• **Task statement**
Rewrite every line of the records below as a Markdown table with the columns No. and Line, leaving out blank lines.

Item-finding records
+ + + +
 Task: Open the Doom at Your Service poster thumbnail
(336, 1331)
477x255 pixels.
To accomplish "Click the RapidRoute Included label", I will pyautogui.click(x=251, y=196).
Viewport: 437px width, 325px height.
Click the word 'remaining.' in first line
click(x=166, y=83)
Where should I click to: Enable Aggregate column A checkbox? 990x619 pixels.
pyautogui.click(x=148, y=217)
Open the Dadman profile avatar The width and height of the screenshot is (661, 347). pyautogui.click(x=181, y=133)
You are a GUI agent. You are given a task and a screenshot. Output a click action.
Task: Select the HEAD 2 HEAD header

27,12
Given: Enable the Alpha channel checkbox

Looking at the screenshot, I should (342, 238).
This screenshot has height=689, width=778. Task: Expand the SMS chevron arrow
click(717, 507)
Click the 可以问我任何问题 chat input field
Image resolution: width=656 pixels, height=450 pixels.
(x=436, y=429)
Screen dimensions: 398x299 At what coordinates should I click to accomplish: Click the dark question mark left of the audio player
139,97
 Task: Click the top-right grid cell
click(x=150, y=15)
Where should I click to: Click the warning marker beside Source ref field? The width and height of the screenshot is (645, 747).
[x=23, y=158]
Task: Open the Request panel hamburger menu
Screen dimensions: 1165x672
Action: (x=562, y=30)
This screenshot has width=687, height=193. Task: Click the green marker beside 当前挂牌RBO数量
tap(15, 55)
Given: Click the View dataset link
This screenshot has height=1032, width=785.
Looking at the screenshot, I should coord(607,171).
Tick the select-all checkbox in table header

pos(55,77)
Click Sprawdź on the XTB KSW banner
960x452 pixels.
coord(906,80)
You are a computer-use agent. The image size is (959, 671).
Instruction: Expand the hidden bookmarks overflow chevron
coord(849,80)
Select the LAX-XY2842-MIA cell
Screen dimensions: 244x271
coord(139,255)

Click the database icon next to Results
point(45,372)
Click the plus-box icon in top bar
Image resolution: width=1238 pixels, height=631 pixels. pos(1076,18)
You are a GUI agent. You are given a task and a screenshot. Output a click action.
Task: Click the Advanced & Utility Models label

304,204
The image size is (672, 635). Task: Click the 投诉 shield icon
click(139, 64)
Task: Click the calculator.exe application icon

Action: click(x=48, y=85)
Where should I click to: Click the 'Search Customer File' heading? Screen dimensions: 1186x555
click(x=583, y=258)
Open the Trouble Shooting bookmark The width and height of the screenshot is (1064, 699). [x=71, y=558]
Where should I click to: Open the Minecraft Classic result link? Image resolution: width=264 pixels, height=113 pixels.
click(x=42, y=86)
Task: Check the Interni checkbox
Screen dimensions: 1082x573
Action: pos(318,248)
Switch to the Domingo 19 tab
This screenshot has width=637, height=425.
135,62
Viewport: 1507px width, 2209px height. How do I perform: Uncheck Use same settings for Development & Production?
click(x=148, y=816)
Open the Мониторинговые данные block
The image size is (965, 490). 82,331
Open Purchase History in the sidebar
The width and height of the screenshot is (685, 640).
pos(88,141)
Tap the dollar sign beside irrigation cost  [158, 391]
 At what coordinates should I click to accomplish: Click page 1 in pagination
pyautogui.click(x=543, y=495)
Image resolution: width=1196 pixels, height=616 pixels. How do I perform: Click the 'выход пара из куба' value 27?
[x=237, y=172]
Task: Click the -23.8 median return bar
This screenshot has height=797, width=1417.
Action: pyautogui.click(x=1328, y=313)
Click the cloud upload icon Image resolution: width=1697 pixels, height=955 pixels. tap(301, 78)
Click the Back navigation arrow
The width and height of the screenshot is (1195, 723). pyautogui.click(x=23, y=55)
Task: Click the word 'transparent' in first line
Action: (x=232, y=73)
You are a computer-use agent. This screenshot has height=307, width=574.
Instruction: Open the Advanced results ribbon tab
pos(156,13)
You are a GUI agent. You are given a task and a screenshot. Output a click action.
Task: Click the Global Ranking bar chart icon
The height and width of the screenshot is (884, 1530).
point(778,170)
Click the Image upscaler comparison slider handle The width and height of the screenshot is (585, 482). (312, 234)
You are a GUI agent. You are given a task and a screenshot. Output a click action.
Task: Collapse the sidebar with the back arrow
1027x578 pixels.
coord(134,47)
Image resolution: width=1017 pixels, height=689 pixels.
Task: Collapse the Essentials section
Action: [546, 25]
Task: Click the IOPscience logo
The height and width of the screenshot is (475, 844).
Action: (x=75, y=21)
+ + + +
• **Solution below**
| No. | Line |
|---|---|
| 1 |  Task: Open the Doom at Your Service poster thumbnail |
| 2 | (336, 1331) |
| 3 | 477x255 pixels. |
| 4 | To accomplish "Click the RapidRoute Included label", I will pyautogui.click(x=251, y=196). |
| 5 | Viewport: 437px width, 325px height. |
| 6 | Click the word 'remaining.' in first line |
| 7 | click(x=166, y=83) |
| 8 | Where should I click to: Enable Aggregate column A checkbox? 990x619 pixels. |
| 9 | pyautogui.click(x=148, y=217) |
| 10 | Open the Dadman profile avatar The width and height of the screenshot is (661, 347). pyautogui.click(x=181, y=133) |
| 11 | You are a GUI agent. You are given a task and a screenshot. Output a click action. |
| 12 | Task: Select the HEAD 2 HEAD header |
| 13 | 27,12 |
| 14 | Given: Enable the Alpha channel checkbox |
| 15 | Looking at the screenshot, I should (342, 238). |
| 16 | This screenshot has height=689, width=778. Task: Expand the SMS chevron arrow |
| 17 | click(717, 507) |
| 18 | Click the 可以问我任何问题 chat input field |
| 19 | Image resolution: width=656 pixels, height=450 pixels. |
| 20 | (x=436, y=429) |
| 21 | Screen dimensions: 398x299 At what coordinates should I click to accomplish: Click the dark question mark left of the audio player |
| 22 | 139,97 |
| 23 |  Task: Click the top-right grid cell |
| 24 | click(x=150, y=15) |
| 25 | Where should I click to: Click the warning marker beside Source ref field? The width and height of the screenshot is (645, 747). |
| 26 | [x=23, y=158] |
| 27 | Task: Open the Request panel hamburger menu |
| 28 | Screen dimensions: 1165x672 |
| 29 | Action: (x=562, y=30) |
| 30 | This screenshot has width=687, height=193. Task: Click the green marker beside 当前挂牌RBO数量 |
| 31 | tap(15, 55) |
| 32 | Given: Click the View dataset link |
| 33 | This screenshot has height=1032, width=785. |
| 34 | Looking at the screenshot, I should coord(607,171). |
| 35 | Tick the select-all checkbox in table header |
| 36 | pos(55,77) |
| 37 | Click Sprawdź on the XTB KSW banner |
| 38 | 960x452 pixels. |
| 39 | coord(906,80) |
| 40 | You are a computer-use agent. The image size is (959, 671). |
| 41 | Instruction: Expand the hidden bookmarks overflow chevron |
| 42 | coord(849,80) |
| 43 | Select the LAX-XY2842-MIA cell |
| 44 | Screen dimensions: 244x271 |
| 45 | coord(139,255) |
| 46 | Click the database icon next to Results |
| 47 | point(45,372) |
| 48 | Click the plus-box icon in top bar |
| 49 | Image resolution: width=1238 pixels, height=631 pixels. pos(1076,18) |
| 50 | You are a GUI agent. You are given a task and a screenshot. Output a click action. |
| 51 | Task: Click the Advanced & Utility Models label |
| 52 | 304,204 |
| 53 | The image size is (672, 635). Task: Click the 投诉 shield icon |
| 54 | click(139, 64) |
| 55 | Task: Click the calculator.exe application icon |
| 56 | Action: click(x=48, y=85) |
| 57 | Where should I click to: Click the 'Search Customer File' heading? Screen dimensions: 1186x555 |
| 58 | click(x=583, y=258) |
| 59 | Open the Trouble Shooting bookmark The width and height of the screenshot is (1064, 699). [x=71, y=558] |
| 60 | Where should I click to: Open the Minecraft Classic result link? Image resolution: width=264 pixels, height=113 pixels. |
| 61 | click(x=42, y=86) |
| 62 | Task: Check the Interni checkbox |
| 63 | Screen dimensions: 1082x573 |
| 64 | Action: pos(318,248) |
| 65 | Switch to the Domingo 19 tab |
| 66 | This screenshot has width=637, height=425. |
| 67 | 135,62 |
| 68 | Viewport: 1507px width, 2209px height. How do I perform: Uncheck Use same settings for Development & Production? |
| 69 | click(x=148, y=816) |
| 70 | Open the Мониторинговые данные block |
| 71 | The image size is (965, 490). 82,331 |
| 72 | Open Purchase History in the sidebar |
| 73 | The width and height of the screenshot is (685, 640). |
| 74 | pos(88,141) |
| 75 | Tap the dollar sign beside irrigation cost  [158, 391] |
| 76 |  At what coordinates should I click to accomplish: Click page 1 in pagination |
| 77 | pyautogui.click(x=543, y=495) |
| 78 | Image resolution: width=1196 pixels, height=616 pixels. How do I perform: Click the 'выход пара из куба' value 27? |
| 79 | [x=237, y=172] |
| 80 | Task: Click the -23.8 median return bar |
| 81 | This screenshot has height=797, width=1417. |
| 82 | Action: pyautogui.click(x=1328, y=313) |
| 83 | Click the cloud upload icon Image resolution: width=1697 pixels, height=955 pixels. tap(301, 78) |
| 84 | Click the Back navigation arrow |
| 85 | The width and height of the screenshot is (1195, 723). pyautogui.click(x=23, y=55) |
| 86 | Task: Click the word 'transparent' in first line |
| 87 | Action: (x=232, y=73) |
| 88 | You are a computer-use agent. This screenshot has height=307, width=574. |
| 89 | Instruction: Open the Advanced results ribbon tab |
| 90 | pos(156,13) |
| 91 | You are a GUI agent. You are given a task and a screenshot. Output a click action. |
| 92 | Task: Click the Global Ranking bar chart icon |
| 93 | The height and width of the screenshot is (884, 1530). |
| 94 | point(778,170) |
| 95 | Click the Image upscaler comparison slider handle The width and height of the screenshot is (585, 482). (312, 234) |
| 96 | You are a GUI agent. You are given a task and a screenshot. Output a click action. |
| 97 | Task: Collapse the sidebar with the back arrow |
| 98 | 1027x578 pixels. |
| 99 | coord(134,47) |
| 100 | Image resolution: width=1017 pixels, height=689 pixels. |
| 101 | Task: Collapse the Essentials section |
| 102 | Action: [546, 25] |
| 103 | Task: Click the IOPscience logo |
| 104 | The height and width of the screenshot is (475, 844). |
| 105 | Action: (x=75, y=21) |